TEXT EXTRACT:
********

Well hey everyone! It’s good to be back. I planned on taking a little break but it just ended up being a little longer than planned. But that’s ok, because that’s kind of how life is right? We think we have it all figured out or we have a plan and then the Lord comes in and says, “nope, I’ve got something else prepared for you…it’s going to be hard but it’s something better.”
And that’s kind of how I feel about this whole past year. I was looking back recently at some of the goals that I set for myself at the beginning of the year and I am nowhere near where I thought I would be because of the circumstances that I went through in the beginning months of this year. And you know what? I am not even unhappy about it!
I feel like I am in such a better place than what I would have been. I don’t know for sure, I mean my situation today would certainly look different than it does. But I can most assuredly tell you that I see the hand of the Lord working in and over my life in so many ways as I look back and as I see things unfolding before me looking forward.
It’s a marvelous thing to have the spirit of the Lord guiding and directing you as you go. But in that, there is a lot of ongoing work that has to take place to get to that point.
As you may have guessed from the title I’m going to talk just a little bit about the refining process that we go through when faced with trials, challenges, adversity, etc. And how we can gain the inner strength to let them be a refining process rather than a defining process.

********

DATA EXCERPTS:

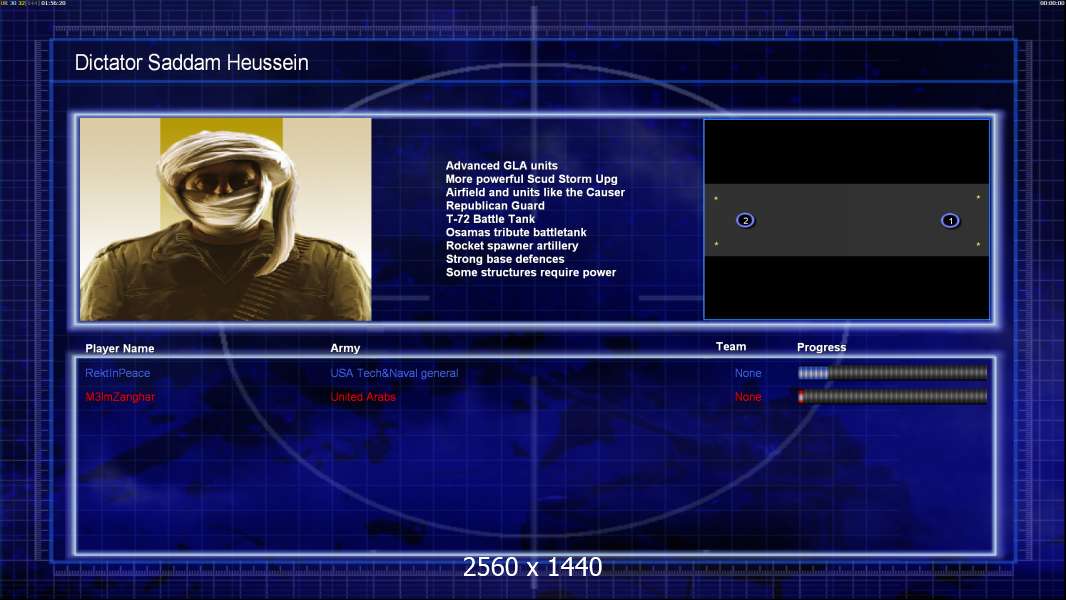Click the T-72 Battle Tank feature line
1066x600 pixels.
coord(490,219)
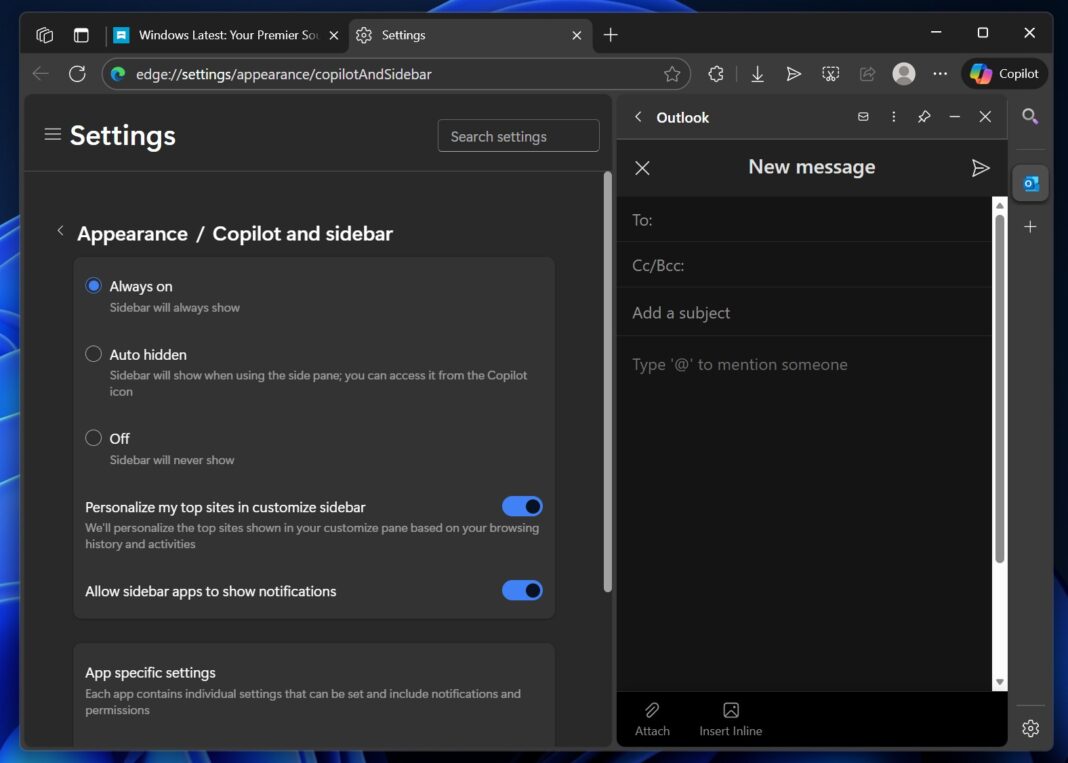Image resolution: width=1068 pixels, height=763 pixels.
Task: Open Downloads from the toolbar
Action: click(758, 73)
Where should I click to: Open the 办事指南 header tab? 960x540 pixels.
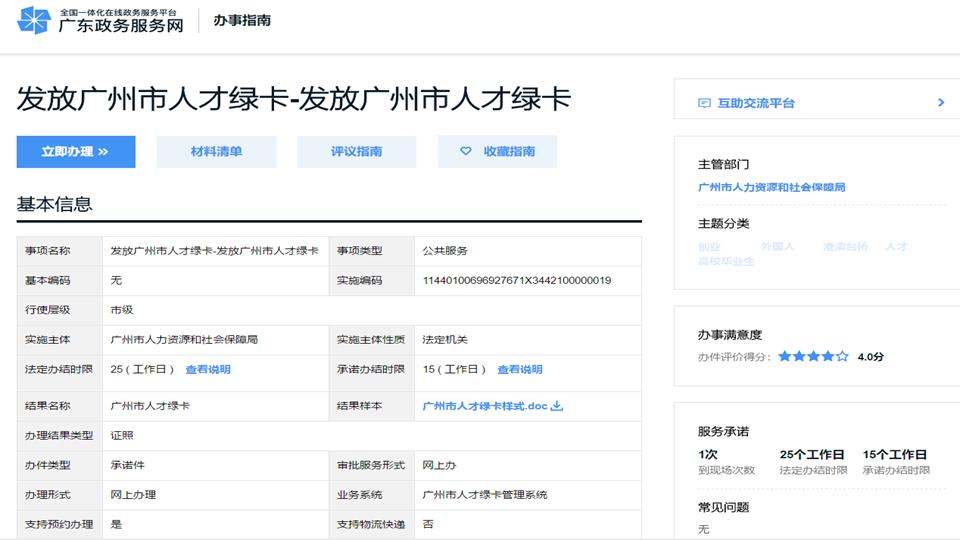[x=241, y=20]
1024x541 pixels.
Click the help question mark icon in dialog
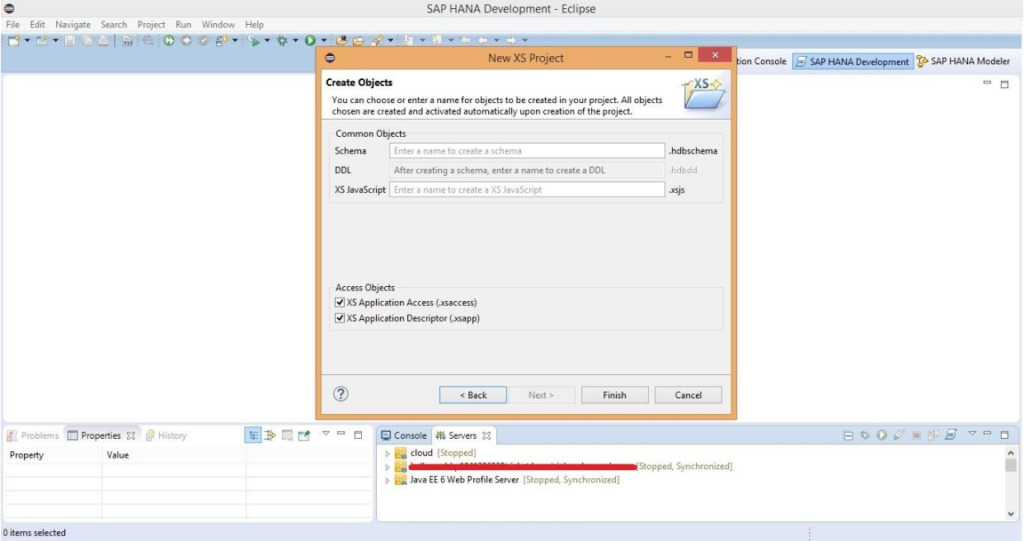point(340,394)
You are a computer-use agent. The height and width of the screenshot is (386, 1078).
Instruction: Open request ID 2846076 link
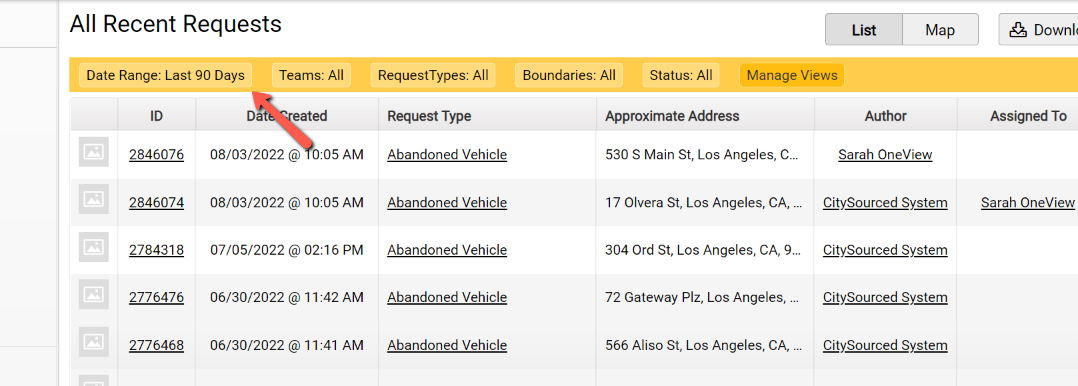tap(156, 155)
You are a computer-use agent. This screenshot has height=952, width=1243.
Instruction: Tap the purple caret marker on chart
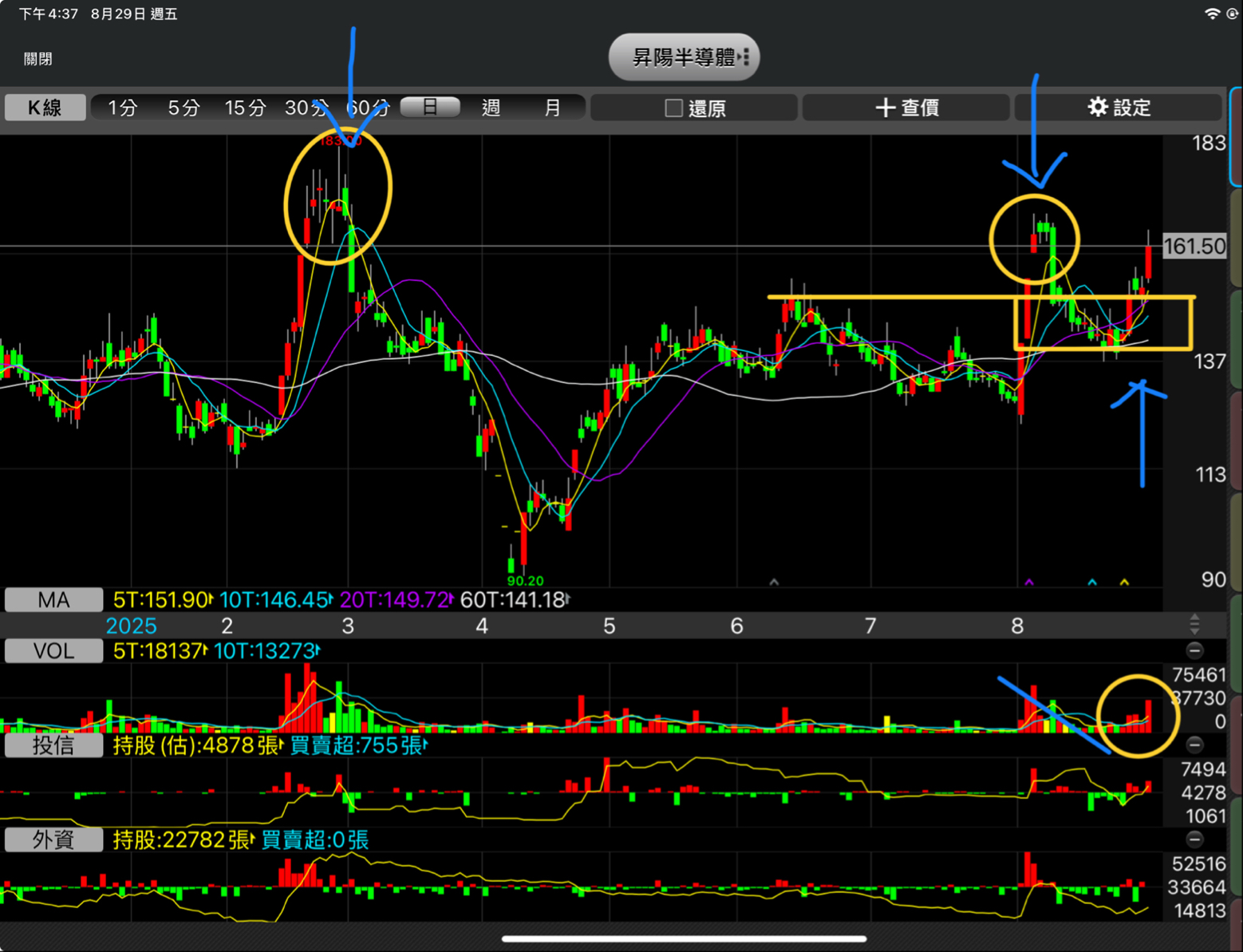pyautogui.click(x=1029, y=583)
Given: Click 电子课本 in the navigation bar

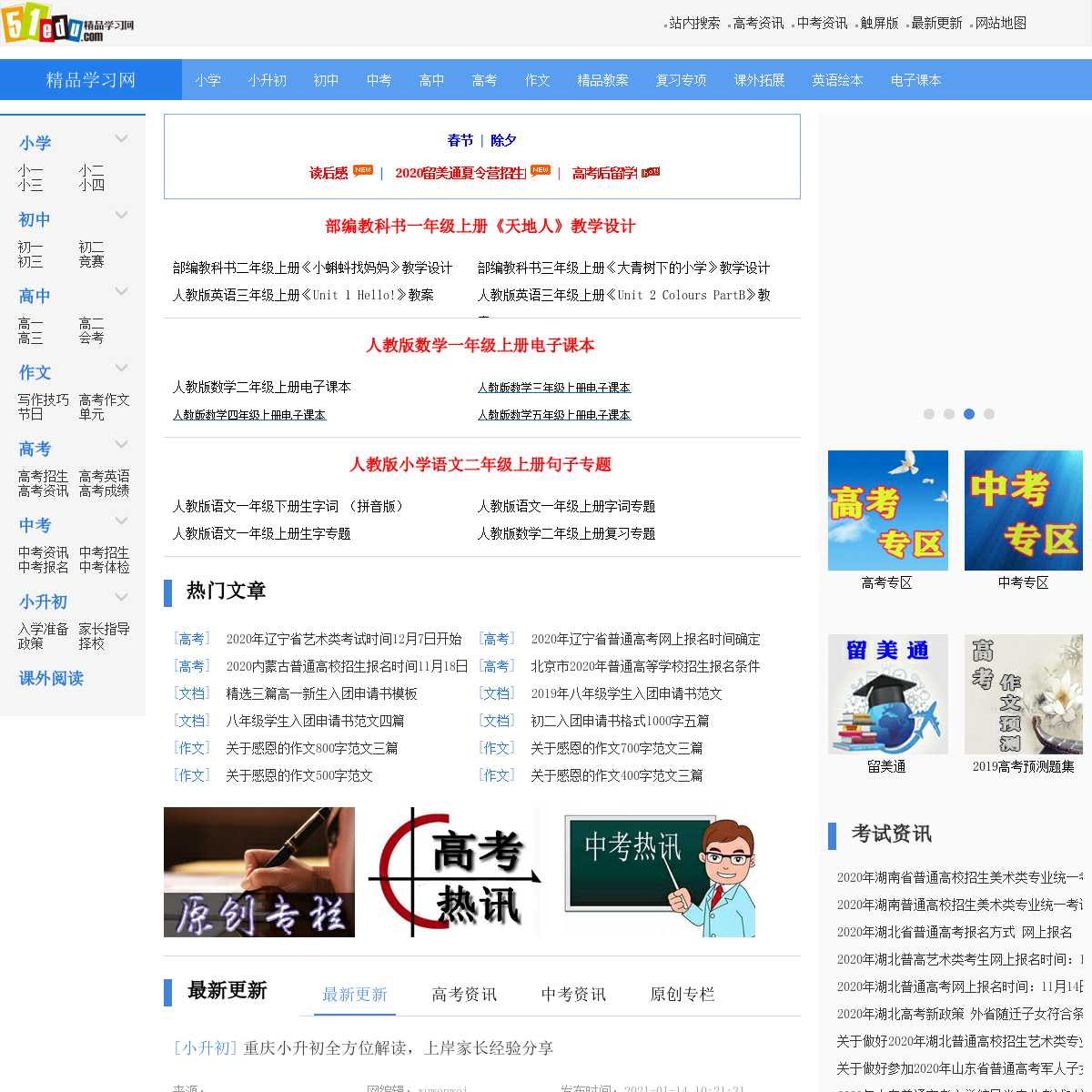Looking at the screenshot, I should point(915,80).
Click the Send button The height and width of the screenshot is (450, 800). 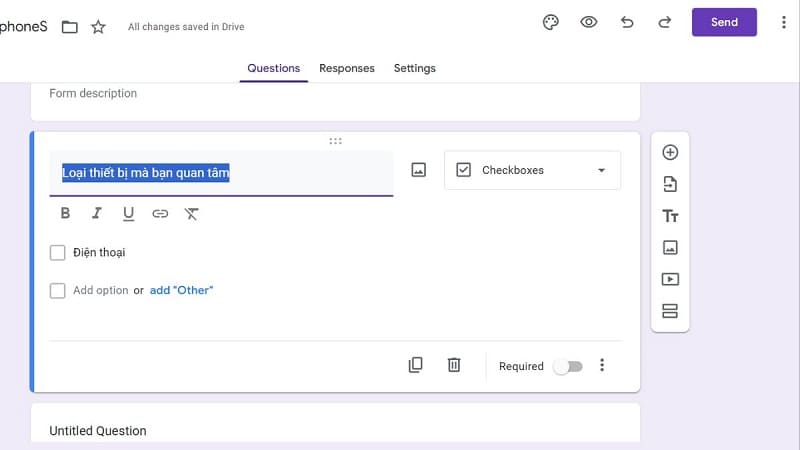pyautogui.click(x=724, y=22)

********

INSTRUCTIONS:
• a. Return the passage of the blog post from "Well hey everyone!" to "unhappy about it!".
• b. In the blog post, what does the writer hope trials can become instead of a defining process?
• c. Name the three kinds of hardship listed in the final paragraph of the blog post.

CORRECT ANSWERS:
• a.
Well hey everyone! It’s good to be back. I planned on taking a little break but it just ended up being a little longer than planned. But that’s ok, because that’s kind of how life is right? We think we have it all figured out or we have a plan and then the Lord comes in and says, “nope, I’ve got something else prepared for you…it’s going to be hard but it’s something better.”
And that’s kind of how I feel about this whole past year. I was looking back recently at some of the goals that I set for myself at the beginning of the year and I am nowhere near where I thought I would be because of the circumstances that I went through in the beginning months of this year. And you know what? I am not even unhappy about it!

• b. A refining process.

• c. Trials, challenges, and adversity.